FOR IMMEDIATE RELEASE – Monday, June 15, 2020
Contact: Gene Mills


BATON ROUGE – Today, the United States Supreme Court, in a 6-3 decision, issued its opinion in three combined employment cases, expanding the definition of “sex” under Title VII of the Civil Rights Act of 1964 to include sexual orientation and transgenderism.

“I am deeply concerned by the vast implications of this Supreme Court decision," said LFF President Gene Mills. "I concur with the Alito dissent that, 'A more brazen attempt to abuse authority is hard to recall.' The majority on this court seem to have no clear legal, historical, or biological concept of the nature of 'sex.' Today six justices concocted a new meaning of the that word: 'sex.' 

One of the cases, R.G. & G.R. Harris Funeral Homes v. EEOC involved a dispute over the funeral home declining an employee’s request to violate the company’s dress code by dressing and presenting as the opposite sex when meeting with grieving family members. 

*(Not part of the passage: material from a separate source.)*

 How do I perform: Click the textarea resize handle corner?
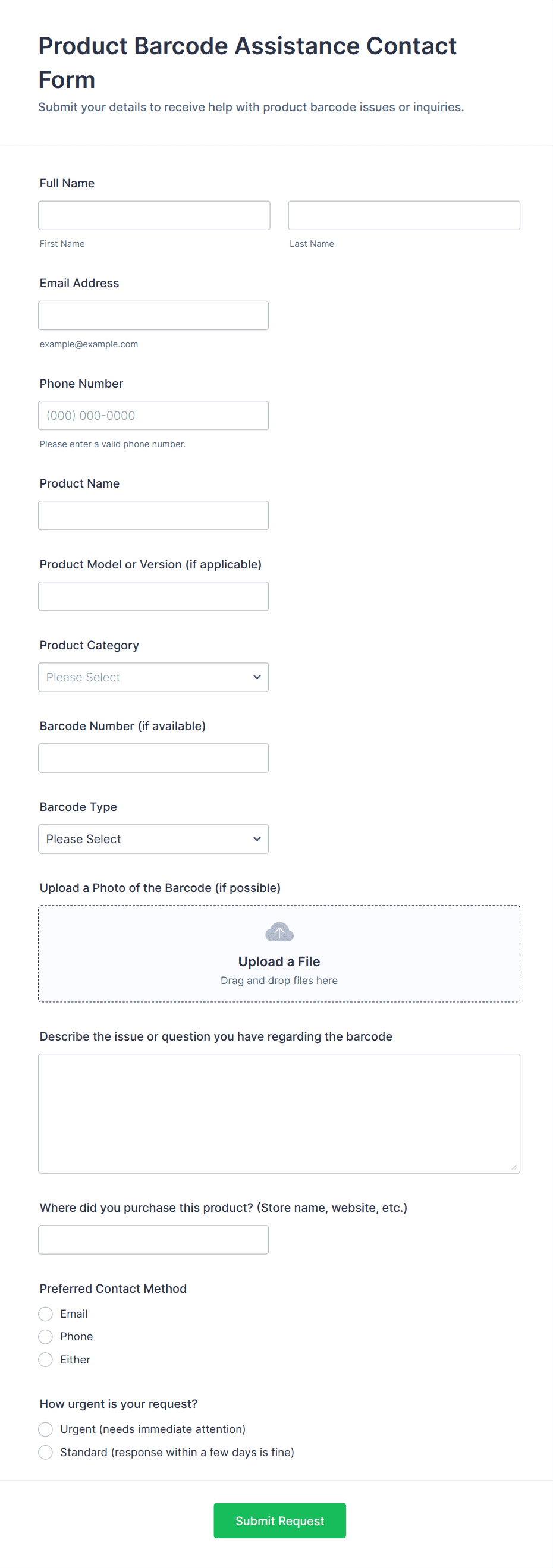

Essentially, the Supreme Court rewrote the law passed by Congress in 1964.  As Justice Kavanaugh noted in his dissent against the majority decision:

“The majority opinion insists that it is not rewriting or updating Title VII, but instead is just humbly reading the text. Most everyone familiar with the use of the English language in America understands that the ordinary meaning of sexual orientation discrimination is distinct from the ordinary meaning of sex discrimination. Federal law distinguishes the two. State law distinguishes the two. This Court’s cases distinguish the two. Statistics on discrimination distinguish the two. History distinguishes the two…”

Mills agrees.

“The Court could have easily taken an originalist, constitutionalist approach and followed the doctrine of separation of powers that it is Congress’ job to include sexual orientation and gender identity in the statute. The Civil Rights Act has always meant that ‘sex’ is biological sex," Mills added.

"As a result, protections for women and children from predatory encroachment in shelters, in bathrooms, in sports, and in other cases are now in jeopardy. Biology matters – today the court said it also matters for political purposes. Protections for individuals and organizations with deeply held religious beliefs dealing with human sexuality are also threatened. The Supreme Court has no authority to legislate from the bench.”